Security and Business Continuity
An IT organization should be prepared to handle and possibly prevent security incidents as well as be able to respond to disasters that cause interruption to the business’s critical services.  Although it’s impossible to anticipate and be prepared for all types of harmful events it’s a good idea to cover as many bases as possible. The cost of not being prepared is simply too high and although these types of events are rare it only takes one to wipe out a business or cause major financial damage. There are different strategies and solutions to address these issues and some of them carry a hefty price tag. I will talk about some affordable solutions that there is no excuse to ignore.

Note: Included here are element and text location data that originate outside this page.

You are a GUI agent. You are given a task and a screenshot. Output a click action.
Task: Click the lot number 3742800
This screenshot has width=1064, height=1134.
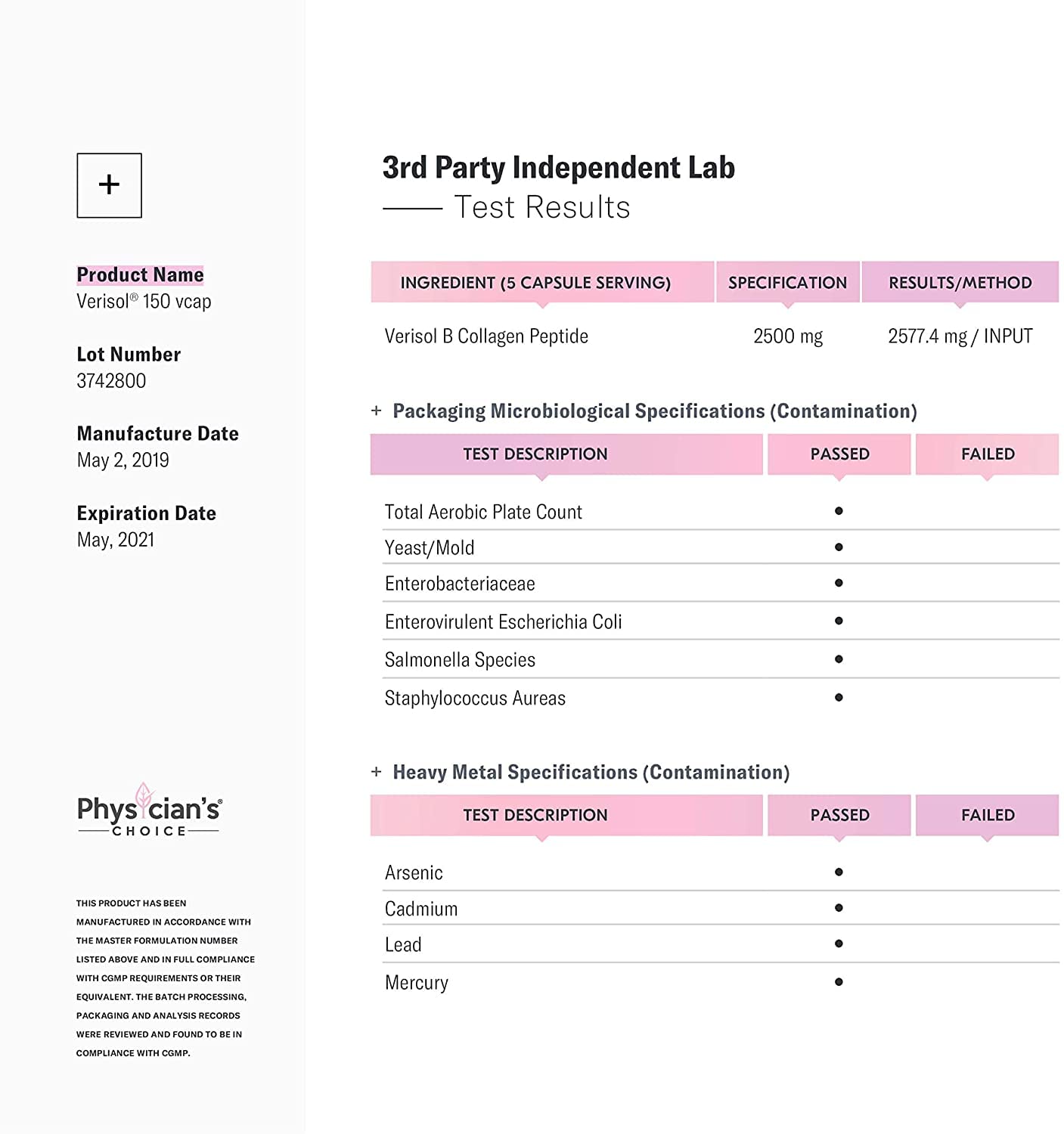tap(111, 381)
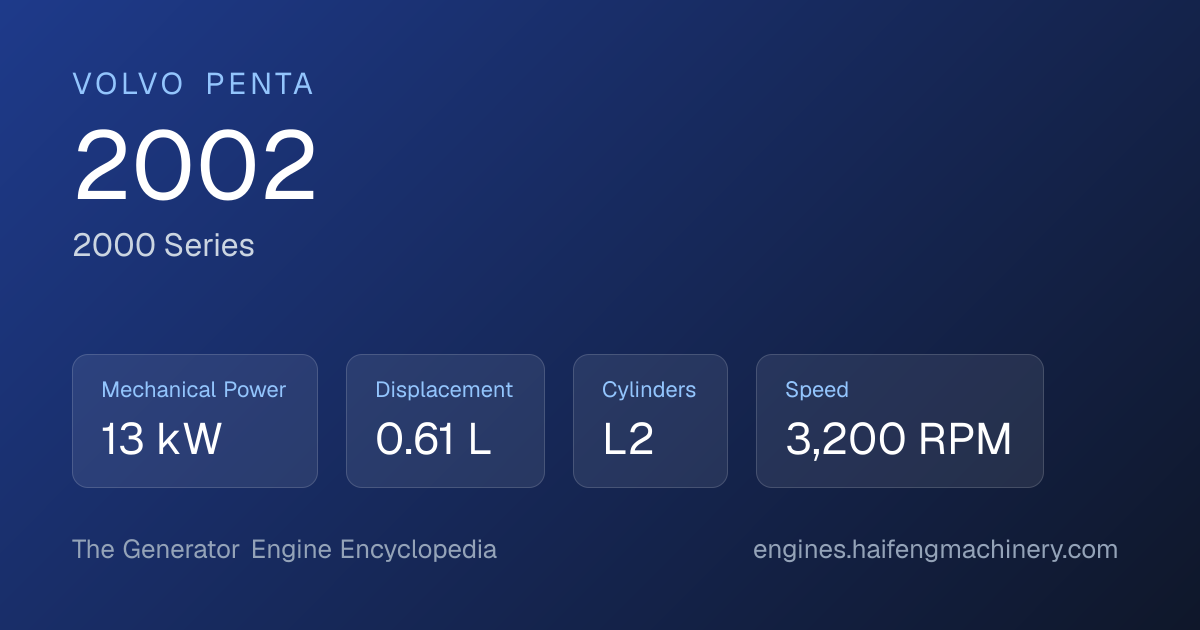The height and width of the screenshot is (630, 1200).
Task: Click the Displacement label text
Action: coord(444,390)
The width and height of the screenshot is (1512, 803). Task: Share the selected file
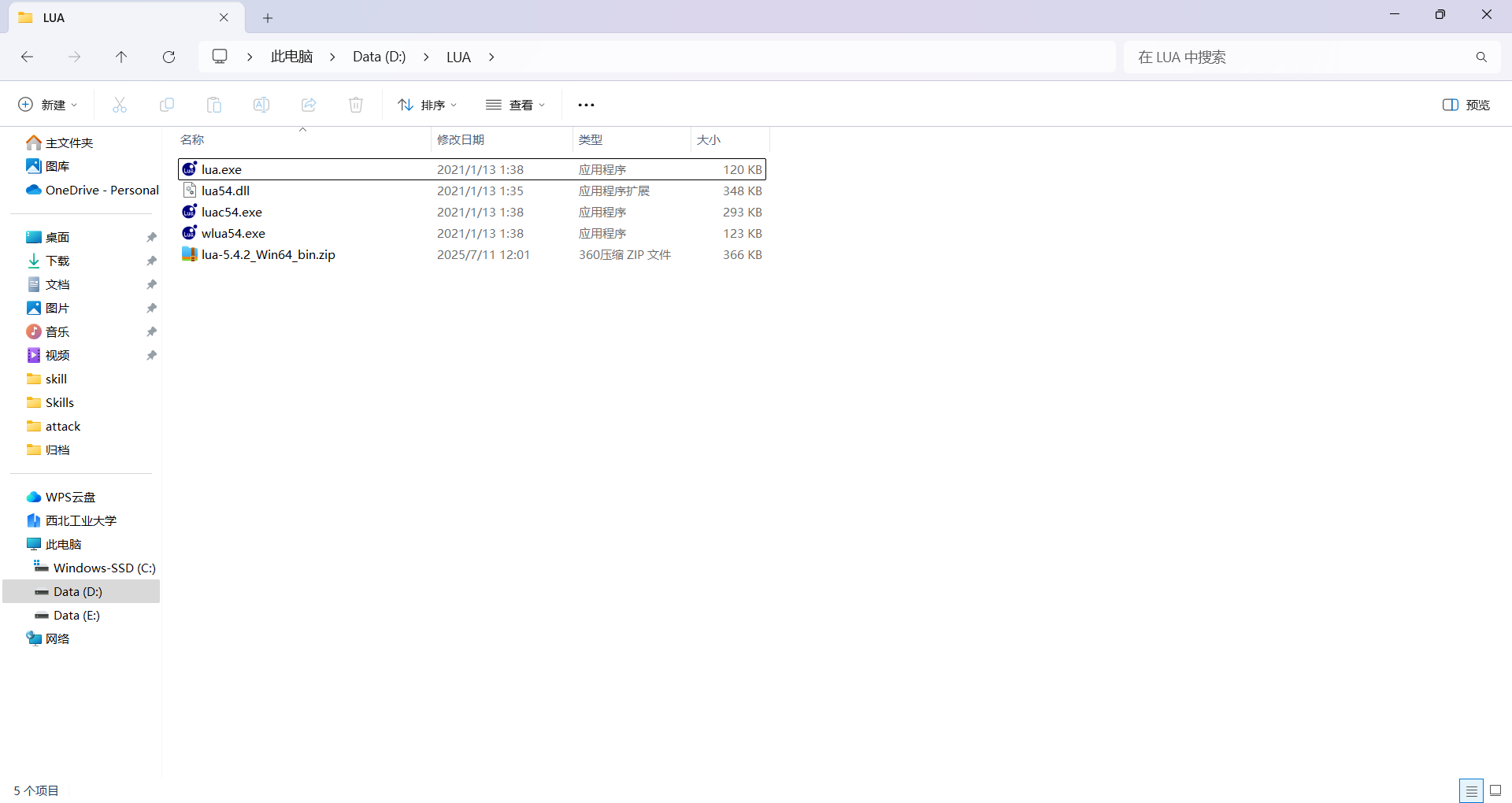(x=308, y=104)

1.      The enemy on the inside
It’s important to keep sensitive internal information away from prying eyes and from being leaked outside the company. The key is to have defined guidelines on what resources different users have access to and having the tools to monitor and enforce them.

  • Have a central authentication mechanism like LDAP or Active Directory that enables granular access to resources. This gives advantages of easy administration, auditing, and ability to disable access quickly to all resources.
  • Keep auditing in mind by retaining access logs, access records and enabling auditing capability in your software and devices. Good auditing capability makes investigation and prevention of security incidents possible.
  • Monitor unauthorized access and suspicious activity on your systems by using various commercial and open-source tools. Automatic alerts of security events can provide early detection and prevention.
  • Implement a solid antivirus and malware detection and removal system on all systems
  • Enforce regular password changes, discourage password sharing, and educate users to be security minded.
  • Learn from your mistakes by taking preventative action and make sure similar security events don’t reoccur.

2.      Are the bad guys out to get us?
Being paranoid about security can take away focus from other important IT tasks, but ignoring it altogether can be naive. There is a good chance that your network has recently been scanned for vulnerabilities by hackers or one of your systems may have been compromised while you know nothing about it. It’s unlikely that your business will be singled out and personally targeted by hackers, but it’s likely that one of the thousands of running hacking scripts will gain sensitive company information or access to your systems. This information may then be given or sold to someone that will send out spam or compromise other systems using your hardware. A successful security breach can disable your mission critical systems, cause leaks of sensitive data, and put your business in a position of being liable for damages caused to your customers. I will talk about some good practices that can help protect your business from external security threats.

  • Design and maintain a secure network as it is your first line of defense and you must make it as impenetrable as possible.
  • Limit access using a firewall and allow access to only necessary internal services. You can also make sure the systems that are accessible from the outside are in an isolated DMZ.
  • Avoid using insecure protocols like FTP, HTTP, POP3 and others to transmit passwords.
  • Have a change control system to monitor all firewall changes.
  • Enforce strong passwords and regular password changes.
  • Implement one of the open-source or commercial intrusion detection systems.
  • Isolate wireless networks from the rest and utilize the highest level of encryption
  • Implement a solid antivirus and malware detection and removal system on all systems
  • Perform regular security audits on your own environment to find vulnerabilities or hire an outside party to do the audit.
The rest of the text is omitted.